In 2023, Fahed directed and edited his Super 8 short film Fait Main, a personal film exploring the significance of hands and craftsmanship. The film won Best Short Film at the 23èmes Rencontres Cinéma et Vidéo de Nice in France. That same year, he directed several music videos, including Awal Kelmi, which won Best Music Video at the 2023 San Pedro International Film Festival in California.

In 2023, Fahed was also invited to participate in the Lebanese Cinema Through Your Lens initiative at the Lebanese International Film Festival, where he created Cinema Is Born Here, a three-minute film reflecting on Lebanese cinema and its relationship with the country.

In 2024, Fahed continued to work across music, fashion and film. He directed Woseltelha for Haifa Wehbe, released in January 2024, as well as Dancing Out of the Chrysalis, a fashion and dance film for designer Salim Azzam featuring the Mayyas. The latter was filmed in the mountains of Lebanon and brought together Lebanese fashion, dance and music talents.

In 2024, Fahed was also selected as a member of the jury for the Instituto Cervantes' short film competition in Beirut.

In 2025, Fahed served on the Shortlisting Jury for the Film Craft category at the Cannes Lions International Festival of Creativity.
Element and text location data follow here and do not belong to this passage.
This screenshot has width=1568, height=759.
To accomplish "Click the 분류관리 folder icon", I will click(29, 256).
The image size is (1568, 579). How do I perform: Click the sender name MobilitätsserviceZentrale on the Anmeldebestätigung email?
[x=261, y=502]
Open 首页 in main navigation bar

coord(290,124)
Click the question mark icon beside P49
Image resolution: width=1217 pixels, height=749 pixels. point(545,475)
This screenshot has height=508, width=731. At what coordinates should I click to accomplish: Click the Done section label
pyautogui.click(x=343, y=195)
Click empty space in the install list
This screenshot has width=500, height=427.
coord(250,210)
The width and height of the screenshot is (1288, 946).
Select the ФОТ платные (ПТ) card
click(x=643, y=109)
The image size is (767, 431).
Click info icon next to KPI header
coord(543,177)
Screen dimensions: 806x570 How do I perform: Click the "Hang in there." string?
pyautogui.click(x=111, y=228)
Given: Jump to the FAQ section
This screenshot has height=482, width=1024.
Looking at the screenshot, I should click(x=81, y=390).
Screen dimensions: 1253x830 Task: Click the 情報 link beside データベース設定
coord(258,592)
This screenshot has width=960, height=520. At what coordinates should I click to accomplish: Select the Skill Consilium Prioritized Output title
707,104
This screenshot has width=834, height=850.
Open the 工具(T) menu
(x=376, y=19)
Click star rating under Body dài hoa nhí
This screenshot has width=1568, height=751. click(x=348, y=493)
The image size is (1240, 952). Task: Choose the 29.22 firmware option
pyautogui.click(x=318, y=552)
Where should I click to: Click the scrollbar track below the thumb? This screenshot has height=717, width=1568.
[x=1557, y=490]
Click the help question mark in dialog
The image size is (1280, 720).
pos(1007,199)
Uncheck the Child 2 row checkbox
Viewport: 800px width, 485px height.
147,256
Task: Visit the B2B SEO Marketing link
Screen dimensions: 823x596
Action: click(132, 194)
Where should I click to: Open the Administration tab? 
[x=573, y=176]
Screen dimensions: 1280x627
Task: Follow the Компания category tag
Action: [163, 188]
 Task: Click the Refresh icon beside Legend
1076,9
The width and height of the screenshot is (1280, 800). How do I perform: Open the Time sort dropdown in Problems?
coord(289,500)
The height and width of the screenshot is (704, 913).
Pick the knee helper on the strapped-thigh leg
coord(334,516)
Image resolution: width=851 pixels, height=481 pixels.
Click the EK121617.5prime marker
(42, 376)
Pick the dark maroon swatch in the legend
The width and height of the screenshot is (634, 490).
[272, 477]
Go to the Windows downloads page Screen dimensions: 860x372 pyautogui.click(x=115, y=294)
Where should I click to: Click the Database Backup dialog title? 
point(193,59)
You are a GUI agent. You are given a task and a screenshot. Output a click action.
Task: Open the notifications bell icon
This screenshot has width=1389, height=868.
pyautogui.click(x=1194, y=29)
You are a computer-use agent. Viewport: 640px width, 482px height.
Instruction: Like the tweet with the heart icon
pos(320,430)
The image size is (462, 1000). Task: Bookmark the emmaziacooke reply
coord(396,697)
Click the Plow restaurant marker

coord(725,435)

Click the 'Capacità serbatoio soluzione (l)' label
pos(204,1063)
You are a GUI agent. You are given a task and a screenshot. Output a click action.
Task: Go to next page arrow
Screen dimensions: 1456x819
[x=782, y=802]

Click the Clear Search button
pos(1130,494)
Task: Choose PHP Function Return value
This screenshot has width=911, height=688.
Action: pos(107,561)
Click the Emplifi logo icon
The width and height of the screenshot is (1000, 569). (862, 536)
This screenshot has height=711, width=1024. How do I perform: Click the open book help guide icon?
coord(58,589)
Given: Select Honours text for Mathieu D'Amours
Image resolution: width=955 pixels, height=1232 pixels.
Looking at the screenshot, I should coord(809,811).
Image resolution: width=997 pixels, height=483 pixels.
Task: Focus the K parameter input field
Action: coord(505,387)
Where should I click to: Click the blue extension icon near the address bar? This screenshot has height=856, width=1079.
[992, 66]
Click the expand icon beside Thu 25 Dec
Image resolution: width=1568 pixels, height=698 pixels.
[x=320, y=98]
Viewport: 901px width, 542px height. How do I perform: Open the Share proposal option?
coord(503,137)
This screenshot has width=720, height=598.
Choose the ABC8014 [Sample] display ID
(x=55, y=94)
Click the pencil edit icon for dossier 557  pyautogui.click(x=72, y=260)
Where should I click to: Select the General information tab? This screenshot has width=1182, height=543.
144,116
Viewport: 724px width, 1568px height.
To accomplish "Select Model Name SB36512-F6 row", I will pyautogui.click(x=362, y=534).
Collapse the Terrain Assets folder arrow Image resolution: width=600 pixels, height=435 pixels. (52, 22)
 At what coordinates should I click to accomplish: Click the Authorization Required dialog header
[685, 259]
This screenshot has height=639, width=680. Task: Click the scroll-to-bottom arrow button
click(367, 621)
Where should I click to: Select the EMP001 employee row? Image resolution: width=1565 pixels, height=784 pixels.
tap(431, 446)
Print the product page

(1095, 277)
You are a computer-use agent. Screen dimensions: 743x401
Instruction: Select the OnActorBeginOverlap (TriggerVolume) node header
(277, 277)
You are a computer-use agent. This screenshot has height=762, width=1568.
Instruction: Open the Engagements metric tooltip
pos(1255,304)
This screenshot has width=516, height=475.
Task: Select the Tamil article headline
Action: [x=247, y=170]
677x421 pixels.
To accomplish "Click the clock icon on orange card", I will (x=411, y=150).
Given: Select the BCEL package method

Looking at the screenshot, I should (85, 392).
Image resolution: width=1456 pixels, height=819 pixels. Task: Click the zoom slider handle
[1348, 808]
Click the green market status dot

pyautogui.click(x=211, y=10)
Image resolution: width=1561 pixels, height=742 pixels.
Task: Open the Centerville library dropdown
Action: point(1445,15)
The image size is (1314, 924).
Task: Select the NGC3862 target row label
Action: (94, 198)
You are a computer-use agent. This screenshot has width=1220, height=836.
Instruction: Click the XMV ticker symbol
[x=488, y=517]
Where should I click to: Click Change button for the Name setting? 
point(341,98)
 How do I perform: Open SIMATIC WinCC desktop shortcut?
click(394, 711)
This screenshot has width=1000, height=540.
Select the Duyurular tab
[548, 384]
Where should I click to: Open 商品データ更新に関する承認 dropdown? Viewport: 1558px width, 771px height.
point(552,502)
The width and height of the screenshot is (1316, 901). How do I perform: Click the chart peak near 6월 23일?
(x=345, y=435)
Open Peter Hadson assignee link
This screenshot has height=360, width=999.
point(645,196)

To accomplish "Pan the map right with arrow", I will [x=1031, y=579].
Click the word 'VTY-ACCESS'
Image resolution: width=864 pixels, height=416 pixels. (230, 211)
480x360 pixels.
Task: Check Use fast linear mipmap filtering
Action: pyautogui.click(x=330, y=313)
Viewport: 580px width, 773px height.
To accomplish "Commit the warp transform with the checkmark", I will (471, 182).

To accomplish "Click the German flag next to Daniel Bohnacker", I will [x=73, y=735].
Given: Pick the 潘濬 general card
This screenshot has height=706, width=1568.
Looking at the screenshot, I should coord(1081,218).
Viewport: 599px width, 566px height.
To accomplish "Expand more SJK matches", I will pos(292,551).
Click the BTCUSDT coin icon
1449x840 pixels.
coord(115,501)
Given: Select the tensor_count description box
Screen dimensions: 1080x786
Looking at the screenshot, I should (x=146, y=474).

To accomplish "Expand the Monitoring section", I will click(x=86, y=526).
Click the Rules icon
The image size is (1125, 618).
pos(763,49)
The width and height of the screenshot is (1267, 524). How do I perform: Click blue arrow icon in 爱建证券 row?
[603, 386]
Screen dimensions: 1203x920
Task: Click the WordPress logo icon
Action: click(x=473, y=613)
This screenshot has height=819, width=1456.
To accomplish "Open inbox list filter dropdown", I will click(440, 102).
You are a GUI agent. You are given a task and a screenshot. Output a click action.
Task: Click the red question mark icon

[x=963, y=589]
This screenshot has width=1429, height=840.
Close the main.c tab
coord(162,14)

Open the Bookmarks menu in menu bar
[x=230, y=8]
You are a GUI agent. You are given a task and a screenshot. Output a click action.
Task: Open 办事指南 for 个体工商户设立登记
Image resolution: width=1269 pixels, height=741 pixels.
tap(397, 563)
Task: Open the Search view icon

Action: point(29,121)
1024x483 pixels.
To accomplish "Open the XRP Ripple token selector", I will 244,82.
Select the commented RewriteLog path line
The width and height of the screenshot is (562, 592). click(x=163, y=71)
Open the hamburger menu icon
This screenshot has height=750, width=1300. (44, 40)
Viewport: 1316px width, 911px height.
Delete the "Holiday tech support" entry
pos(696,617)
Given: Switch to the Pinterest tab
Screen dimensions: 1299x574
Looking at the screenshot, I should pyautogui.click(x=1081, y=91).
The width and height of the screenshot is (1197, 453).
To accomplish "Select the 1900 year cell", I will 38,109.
That same year, his campaign Recipe for Change received three Cannes Lions awards: Gold, Silver and Bronze.

Also in 2025, Fahed directed Hobbak Metel Beirut for Lebanese singer Elissa, for which he received the Best Music Video award at the Murex d'Or. His work during the year continued to explore themes of Lebanese identity, women, memory and human connection, while expanding his work across music videos, fashion films and commercial cinema.

In 2026, Fahed continued his work in music and commercial filmmaking. He directed Aayesh La Oyounak, a music video by Al Shami and Leen Hayek, released in June 2026. The film was produced by his Beirut-based production company, See You On Set Films.

By 2026, Fahed's body of work had expanded across personal cinema, fashion films, music videos and advertising, while maintaining a recurring focus on Lebanese identity, human stories, craftsmanship and emotionally driven visual storytelling. His work has been recognized through international film festivals and major advertising awards, including three Cannes Lions in 2025.